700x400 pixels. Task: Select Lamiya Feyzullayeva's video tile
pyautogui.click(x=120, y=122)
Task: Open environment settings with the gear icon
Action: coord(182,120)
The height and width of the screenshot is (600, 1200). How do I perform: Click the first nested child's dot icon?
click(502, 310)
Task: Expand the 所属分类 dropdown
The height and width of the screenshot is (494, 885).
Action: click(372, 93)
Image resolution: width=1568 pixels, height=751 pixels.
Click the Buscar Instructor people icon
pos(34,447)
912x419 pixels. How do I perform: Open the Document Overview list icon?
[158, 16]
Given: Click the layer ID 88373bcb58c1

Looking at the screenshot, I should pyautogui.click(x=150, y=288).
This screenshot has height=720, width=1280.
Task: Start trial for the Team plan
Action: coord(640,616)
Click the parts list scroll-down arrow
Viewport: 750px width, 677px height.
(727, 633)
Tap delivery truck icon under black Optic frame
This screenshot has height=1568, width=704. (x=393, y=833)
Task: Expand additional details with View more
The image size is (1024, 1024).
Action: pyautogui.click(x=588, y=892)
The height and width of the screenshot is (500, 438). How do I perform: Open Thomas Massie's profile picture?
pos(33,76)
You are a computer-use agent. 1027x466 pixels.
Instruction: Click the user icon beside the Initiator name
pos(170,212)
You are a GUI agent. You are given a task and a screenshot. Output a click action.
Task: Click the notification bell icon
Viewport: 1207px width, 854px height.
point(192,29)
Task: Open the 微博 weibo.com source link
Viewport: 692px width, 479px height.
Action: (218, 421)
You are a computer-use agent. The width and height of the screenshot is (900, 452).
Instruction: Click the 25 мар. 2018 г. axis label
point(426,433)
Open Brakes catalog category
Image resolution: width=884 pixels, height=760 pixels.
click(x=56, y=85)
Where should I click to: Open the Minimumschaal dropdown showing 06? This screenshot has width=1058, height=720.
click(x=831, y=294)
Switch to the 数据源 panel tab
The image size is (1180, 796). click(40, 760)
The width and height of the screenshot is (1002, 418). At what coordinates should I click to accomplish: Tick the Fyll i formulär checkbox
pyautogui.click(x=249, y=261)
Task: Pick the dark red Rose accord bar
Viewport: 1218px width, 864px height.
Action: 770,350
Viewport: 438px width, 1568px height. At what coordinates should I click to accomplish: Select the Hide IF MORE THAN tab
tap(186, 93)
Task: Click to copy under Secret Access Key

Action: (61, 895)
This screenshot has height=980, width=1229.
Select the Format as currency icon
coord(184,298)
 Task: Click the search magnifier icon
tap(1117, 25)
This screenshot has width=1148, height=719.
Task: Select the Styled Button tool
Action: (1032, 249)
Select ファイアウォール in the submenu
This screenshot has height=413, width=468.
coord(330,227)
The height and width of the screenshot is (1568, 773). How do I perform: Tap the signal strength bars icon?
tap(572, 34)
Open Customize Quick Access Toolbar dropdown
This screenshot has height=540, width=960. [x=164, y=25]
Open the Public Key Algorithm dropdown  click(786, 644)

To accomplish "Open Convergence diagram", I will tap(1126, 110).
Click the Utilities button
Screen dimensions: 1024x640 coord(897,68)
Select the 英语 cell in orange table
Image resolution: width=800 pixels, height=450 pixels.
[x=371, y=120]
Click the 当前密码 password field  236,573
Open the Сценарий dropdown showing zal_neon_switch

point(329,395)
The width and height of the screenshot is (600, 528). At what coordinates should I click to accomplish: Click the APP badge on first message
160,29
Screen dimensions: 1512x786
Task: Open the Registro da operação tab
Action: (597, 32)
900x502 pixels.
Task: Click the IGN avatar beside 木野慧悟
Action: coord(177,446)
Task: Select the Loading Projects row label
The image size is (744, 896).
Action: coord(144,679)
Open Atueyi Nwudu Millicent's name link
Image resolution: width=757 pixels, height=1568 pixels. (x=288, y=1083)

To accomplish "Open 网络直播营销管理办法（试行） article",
────
A word-for-word copy of the full listing is required.

§ TASK OUTPUT:
700x400 pixels. Task: Select Lamiya Feyzullayeva's video tile
pyautogui.click(x=120, y=122)
Task: Open environment settings with the gear icon
Action: coord(182,120)
The height and width of the screenshot is (600, 1200). How do I perform: Click the first nested child's dot icon?
click(502, 310)
Task: Expand the 所属分类 dropdown
The height and width of the screenshot is (494, 885).
Action: click(372, 93)
Image resolution: width=1568 pixels, height=751 pixels.
Click the Buscar Instructor people icon
pos(34,447)
912x419 pixels. How do I perform: Open the Document Overview list icon?
[158, 16]
Given: Click the layer ID 88373bcb58c1

Looking at the screenshot, I should pyautogui.click(x=150, y=288).
This screenshot has height=720, width=1280.
Task: Start trial for the Team plan
Action: coord(640,616)
Click the parts list scroll-down arrow
Viewport: 750px width, 677px height.
(727, 633)
Tap delivery truck icon under black Optic frame
This screenshot has height=1568, width=704. (x=393, y=833)
Task: Expand additional details with View more
The image size is (1024, 1024).
Action: pyautogui.click(x=588, y=892)
The height and width of the screenshot is (500, 438). How do I perform: Open Thomas Massie's profile picture?
pos(33,76)
You are a computer-use agent. 1027x466 pixels.
Instruction: Click the user icon beside the Initiator name
pos(170,212)
You are a GUI agent. You are given a task and a screenshot. Output a click action.
Task: Click the notification bell icon
Viewport: 1207px width, 854px height.
point(192,29)
Task: Open the 微博 weibo.com source link
Viewport: 692px width, 479px height.
Action: (218, 421)
You are a computer-use agent. The width and height of the screenshot is (900, 452).
Instruction: Click the 25 мар. 2018 г. axis label
point(426,433)
Open Brakes catalog category
Image resolution: width=884 pixels, height=760 pixels.
click(x=56, y=85)
Where should I click to: Open the Minimumschaal dropdown showing 06? This screenshot has width=1058, height=720.
click(x=831, y=294)
Switch to the 数据源 panel tab
The image size is (1180, 796). click(40, 760)
The width and height of the screenshot is (1002, 418). At what coordinates should I click to accomplish: Tick the Fyll i formulär checkbox
pyautogui.click(x=249, y=261)
Task: Pick the dark red Rose accord bar
Viewport: 1218px width, 864px height.
Action: 770,350
Viewport: 438px width, 1568px height. At what coordinates should I click to accomplish: Select the Hide IF MORE THAN tab
tap(186, 93)
Task: Click to copy under Secret Access Key

Action: (61, 895)
This screenshot has height=980, width=1229.
Select the Format as currency icon
coord(184,298)
 Task: Click the search magnifier icon
tap(1117, 25)
This screenshot has width=1148, height=719.
Task: Select the Styled Button tool
Action: (1032, 249)
Select ファイアウォール in the submenu
This screenshot has height=413, width=468.
coord(330,227)
The height and width of the screenshot is (1568, 773). How do I perform: Tap the signal strength bars icon?
tap(572, 34)
Open Customize Quick Access Toolbar dropdown
This screenshot has height=540, width=960. [x=164, y=25]
Open the Public Key Algorithm dropdown  click(786, 644)

To accomplish "Open Convergence diagram", I will tap(1126, 110).
Click the Utilities button
Screen dimensions: 1024x640 coord(897,68)
Select the 英语 cell in orange table
Image resolution: width=800 pixels, height=450 pixels.
[x=371, y=120]
Click the 当前密码 password field  236,573
Open the Сценарий dropdown showing zal_neon_switch

point(329,395)
The width and height of the screenshot is (600, 528). At what coordinates should I click to accomplish: Click the APP badge on first message
160,29
Screen dimensions: 1512x786
Task: Open the Registro da operação tab
Action: (597, 32)
900x502 pixels.
Task: Click the IGN avatar beside 木野慧悟
Action: coord(177,446)
Task: Select the Loading Projects row label
The image size is (744, 896).
Action: coord(144,679)
Open Atueyi Nwudu Millicent's name link
Image resolution: width=757 pixels, height=1568 pixels. (x=288, y=1083)

To accomplish "Open 网络直播营销管理办法（试行） article",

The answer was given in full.